]> git.apps.os.sepia.ceph.com Git - ceph.git/commitdiff
mgr/cephadm:Multiple updates related to the addition of the CLI
authorPaul Cuzner <pcuzner@redhat.com>
Thu, 18 Feb 2021 03:17:22 +0000 (16:17 +1300)
committerSage Weil <sage@newdream.net>
Tue, 16 Mar 2021 12:56:17 +0000 (07:56 -0500)
Some changes needed to support the introduction of the CLI commands
used to manage the cephadm checks. For example, the main Cephadm
check class now interacts with the keystore directly to determine
status, and provides support for commands like ls to list the
check definitions. In addition the main class now handles existing
configuration checks and ensure that the stored state in the keystore
matches the checks defined by the module

Signed-off-by: Paul Cuzner <pcuzner@redhat.com>
(cherry picked from commit 64d5365273617af0ae6eff04796b475b2c8238a0)
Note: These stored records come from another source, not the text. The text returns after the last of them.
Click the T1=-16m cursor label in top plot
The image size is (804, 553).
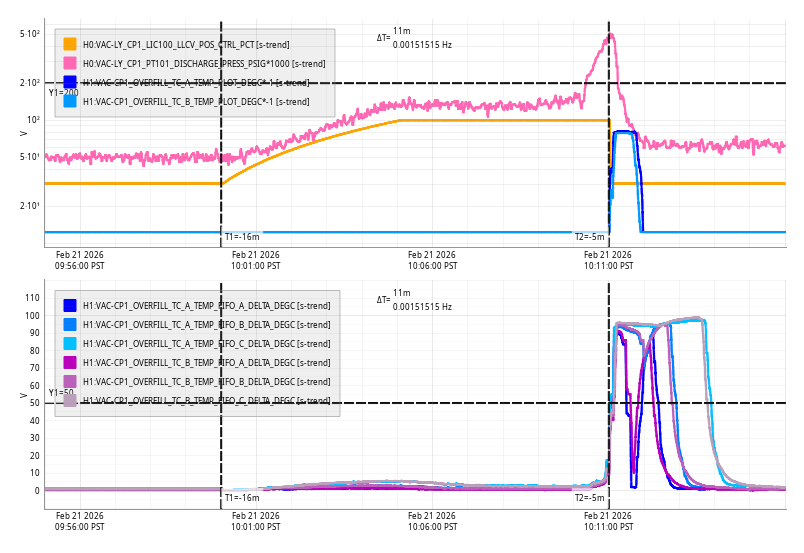242,237
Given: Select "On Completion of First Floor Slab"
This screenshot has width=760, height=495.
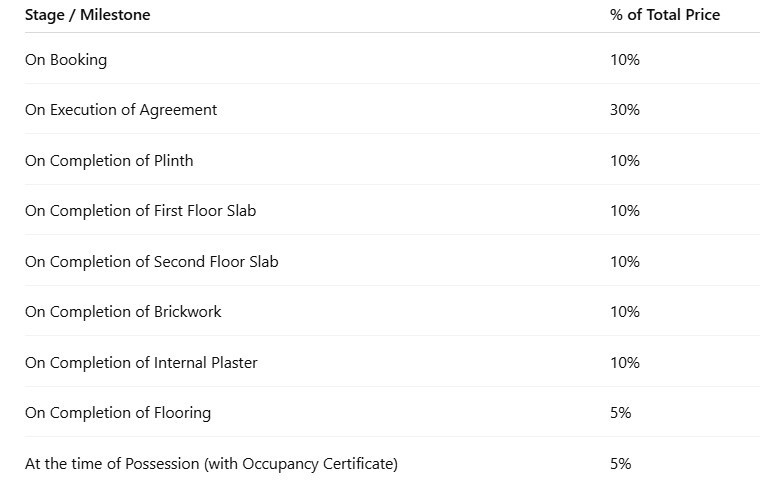Looking at the screenshot, I should (x=140, y=211).
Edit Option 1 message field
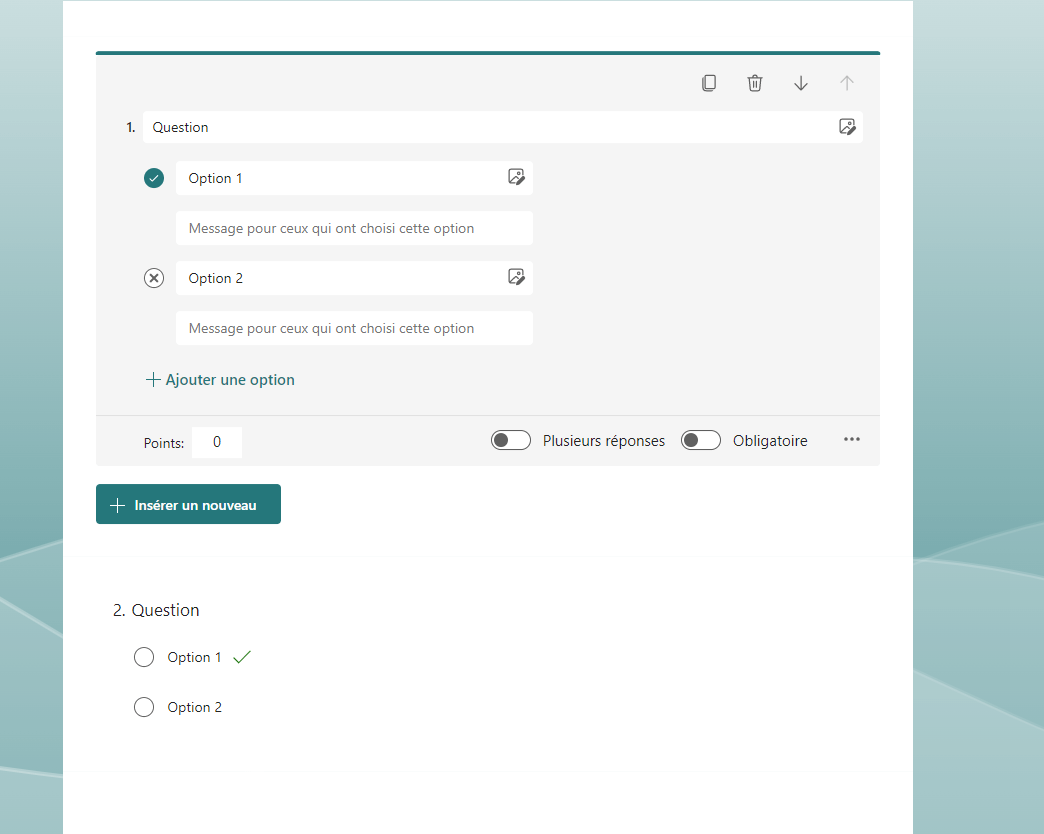Viewport: 1044px width, 834px height. (354, 228)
src/pybind/mgr/cephadm/configchecks.py

index 2d52bd7024052bfc14d9e78bac304e39d61189f3..fb1f40aaf41595e49bdcc507981d675a2017d6b5 100644 (file)
@@ -116,46 +116,75 @@ class SubnetLookup:
 
 
 class CephadmCheckDefinition:
-    def __init__(self, name: str, description: str, parameter: str, func: Callable) -> None:
-        self.name = name
+    def __init__(self, mgr: "CephadmOrchestrator", healthcheck_name: str, description: str, name: str, func: Callable) -> None:
+        self.mgr = mgr
+        self.log = logger
+        self.healthcheck_name = healthcheck_name
         self.description = description
-        self.parameter = parameter
+        self.name = name
         self.func = func
 
+    @property
+    def status(self) -> str:
+        check_states: Dict[str, str] = {}
+        # Issuing a get each time, since the value could be set at the CLI
+        raw_states = self.mgr.get_store('config_checks')
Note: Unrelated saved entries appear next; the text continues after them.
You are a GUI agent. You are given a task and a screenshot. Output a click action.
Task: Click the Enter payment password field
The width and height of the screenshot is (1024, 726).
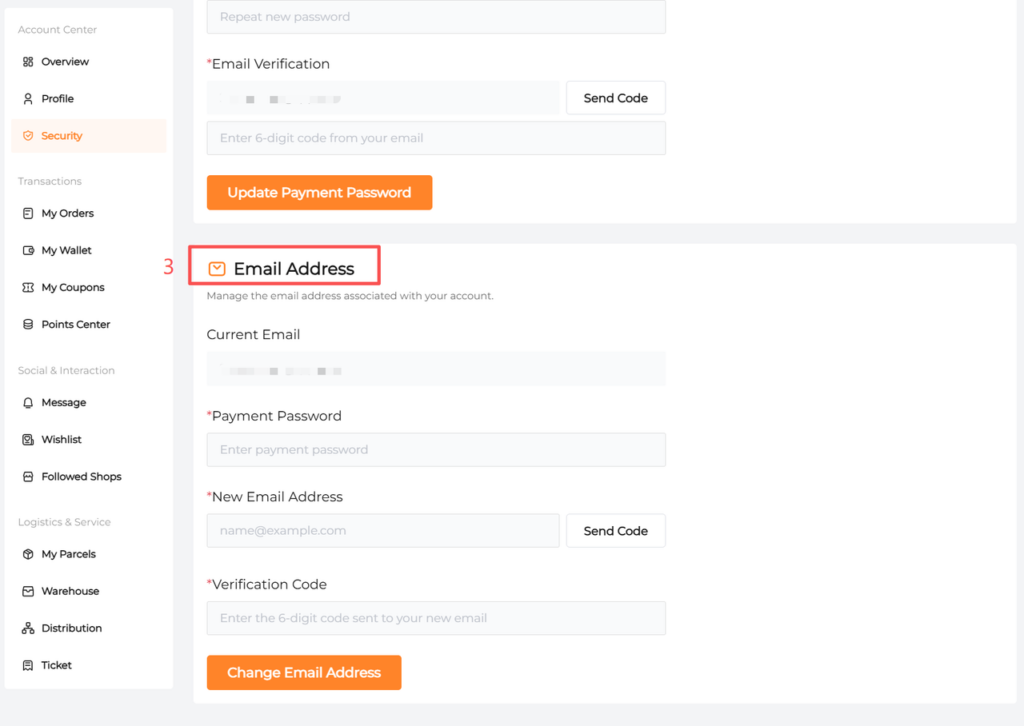pos(436,450)
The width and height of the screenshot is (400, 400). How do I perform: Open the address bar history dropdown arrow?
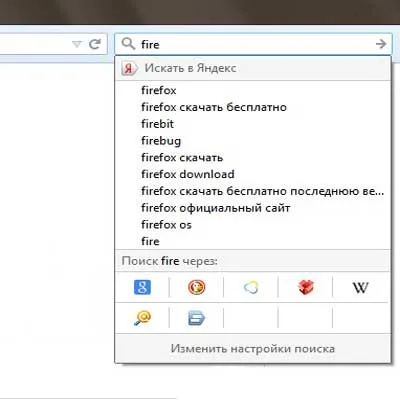click(x=77, y=44)
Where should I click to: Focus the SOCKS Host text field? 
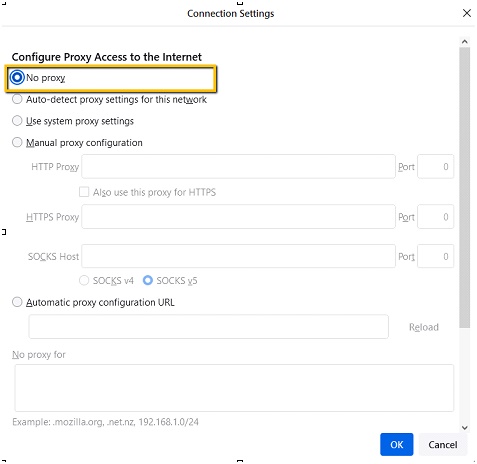pyautogui.click(x=238, y=256)
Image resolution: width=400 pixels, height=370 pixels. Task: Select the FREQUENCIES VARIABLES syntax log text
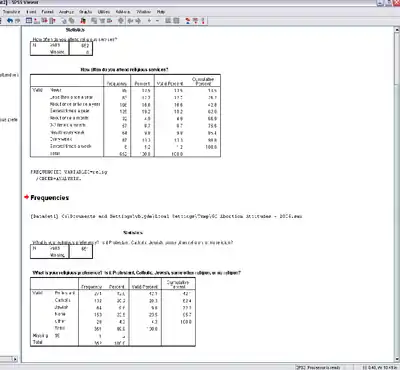(69, 175)
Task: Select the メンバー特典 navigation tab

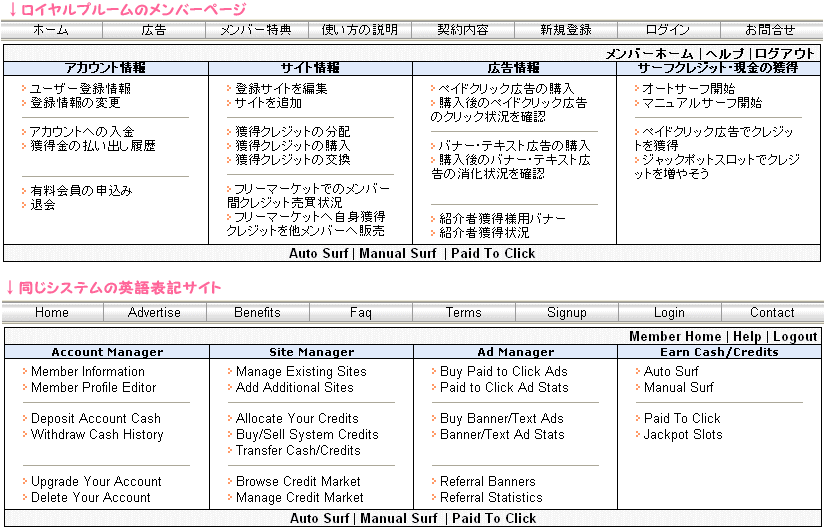Action: pyautogui.click(x=257, y=30)
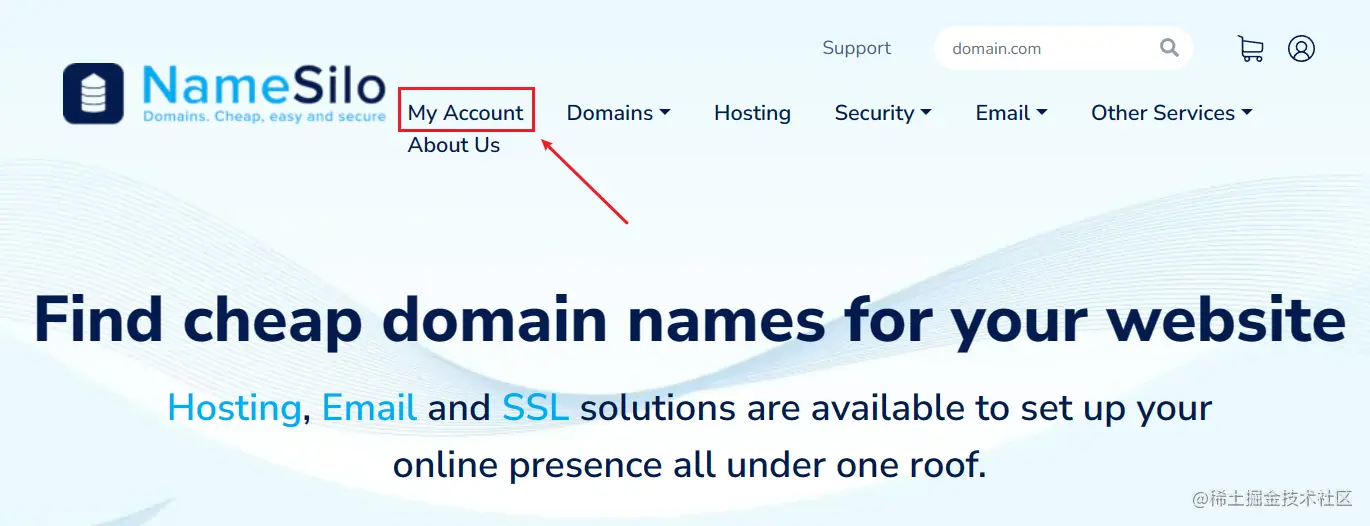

+        if not raw_states:
+            self.log.error(
+                "config_checks setting is not defined - unable to determine healthcheck state")
+            return "Unknown"
+
+        try:
+            check_states = json.loads(raw_states)
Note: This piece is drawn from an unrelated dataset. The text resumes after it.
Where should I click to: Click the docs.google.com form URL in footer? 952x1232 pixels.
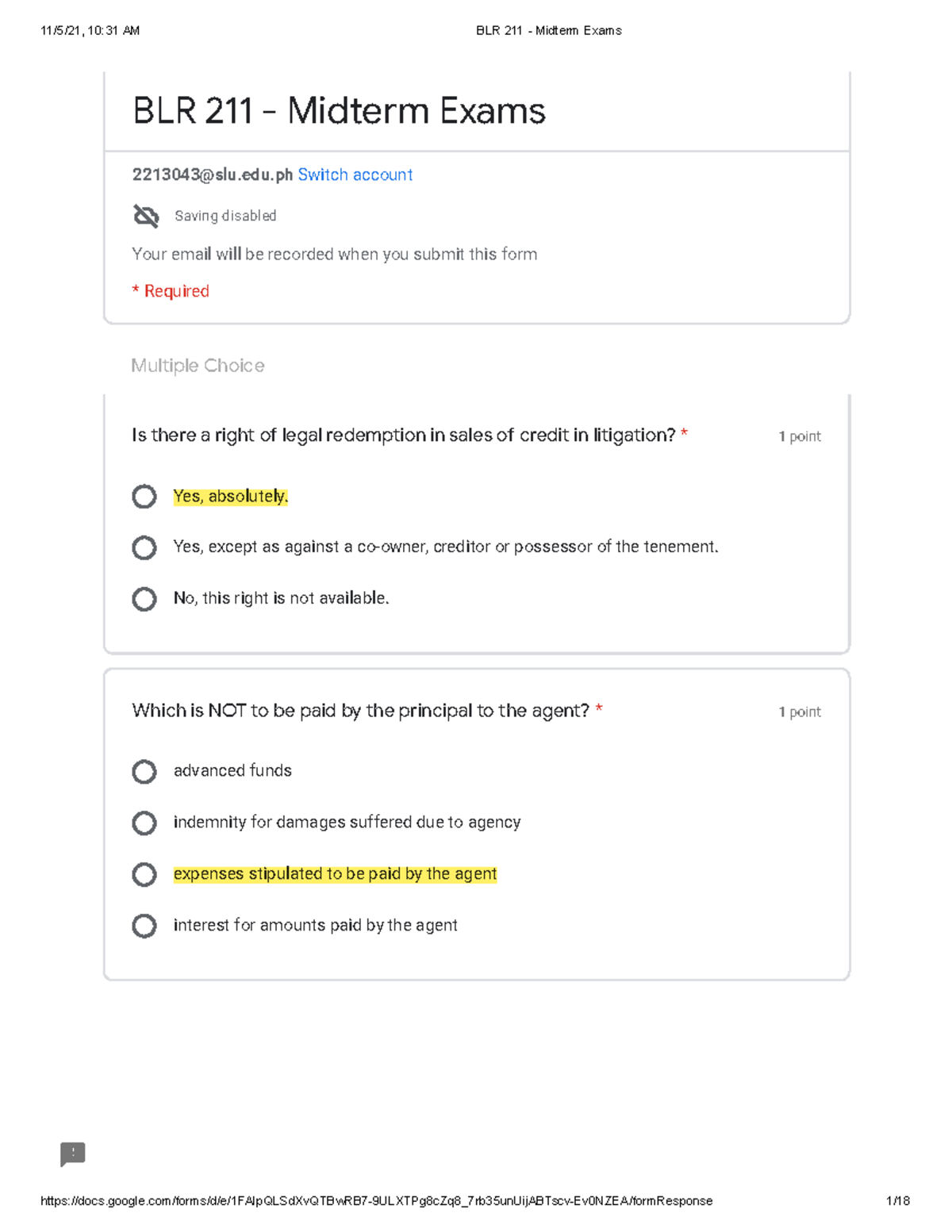coord(376,1201)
+        except json.JSONDecodeError:
+            self.log.error("Unable to serialize the config_checks settings to JSON")
+            return "Unavailable"
+
+        return check_states.get(self.name, 'Missing')
+
+    def to_json(self) -> Dict[str, Any]:
+        return {
+            "healthcheck_name": self.healthcheck_name,
+            "description": self.description,
+            "name": self.name,
+            "status": self.status,
+            "valid": True if self.func else False
+        }
+
 
 class CephadmConfigChecks:
     def __init__(self, mgr: "CephadmOrchestrator"):
         self.mgr: "CephadmOrchestrator" = mgr
         self.health_checks: List[CephadmCheckDefinition] = [
-            CephadmCheckDefinition("CEPHADM_CHECK_KERNEL_LSM",
+            CephadmCheckDefinition(mgr, "CEPHADM_CHECK_KERNEL_LSM",
                                    "checks SELINUX/Apparmor profiles are consistent across cluster hosts",
                                    "kernel_security",
                                    self._check_kernel_lsm),
-            CephadmCheckDefinition("CEPHADM_CHECK_SUBSCRIPTION",
+            CephadmCheckDefinition(mgr, "CEPHADM_CHECK_SUBSCRIPTION",
                                    "checks subscription states are consistent for all cluster hosts",
                                    "os_subscription",
                                    self._check_subscription),
-            CephadmCheckDefinition("CEPHADM_CHECK_PUBLIC_MEMBERSHIP",
+            CephadmCheckDefinition(mgr, "CEPHADM_CHECK_PUBLIC_MEMBERSHIP",
                                    "check that all hosts have a NIC on the Ceph public_netork",
                                    "public_network",
                                    self._check_public_network),
-            CephadmCheckDefinition("CEPHADM_CHECK_MTU",
+            CephadmCheckDefinition(mgr, "CEPHADM_CHECK_MTU",
                                    "check that OSD hosts share a common MTU setting",
                                    "osd_mtu_size",
                                    self._check_osd_mtu),
-            CephadmCheckDefinition("CEPHADM_CHECK_LINKSPEED",
+            CephadmCheckDefinition(mgr, "CEPHADM_CHECK_LINKSPEED",
                                    "check that OSD hosts share a common linkspeed",
                                    "osd_linkspeed",
                                    self._check_osd_linkspeed),
-            CephadmCheckDefinition("CEPHADM_CHECK_NETWORK_MISSING",
+            CephadmCheckDefinition(mgr, "CEPHADM_CHECK_NETWORK_MISSING",
                                    "checks that the cluster/public networks defined exist on the Ceph hosts",
                                    "network_missing",
                                    self._check_network_missing),
-            CephadmCheckDefinition("CEPHADM_CHECK_CEPH_RELEASE",
+            CephadmCheckDefinition(mgr, "CEPHADM_CHECK_CEPH_RELEASE",
                                    "check for Ceph version consistency - ceph daemons should be on the same release (unless upgrade is active)",
                                    "ceph_release",
                                    self._check_release_parity),
-            CephadmCheckDefinition("CEPHADM_CHECK_KERNEL_VERSION",
+            CephadmCheckDefinition(mgr, "CEPHADM_CHECK_KERNEL_VERSION",
                                    "checks that the MAJ.MIN of the kernel on Ceph hosts is consistent",
                                    "kernel_version",
                                    self._check_kernel_version),
@@ -175,7 +204,42 @@ class CephadmConfigChecks:
         self.cluster_network_list: List[str] = []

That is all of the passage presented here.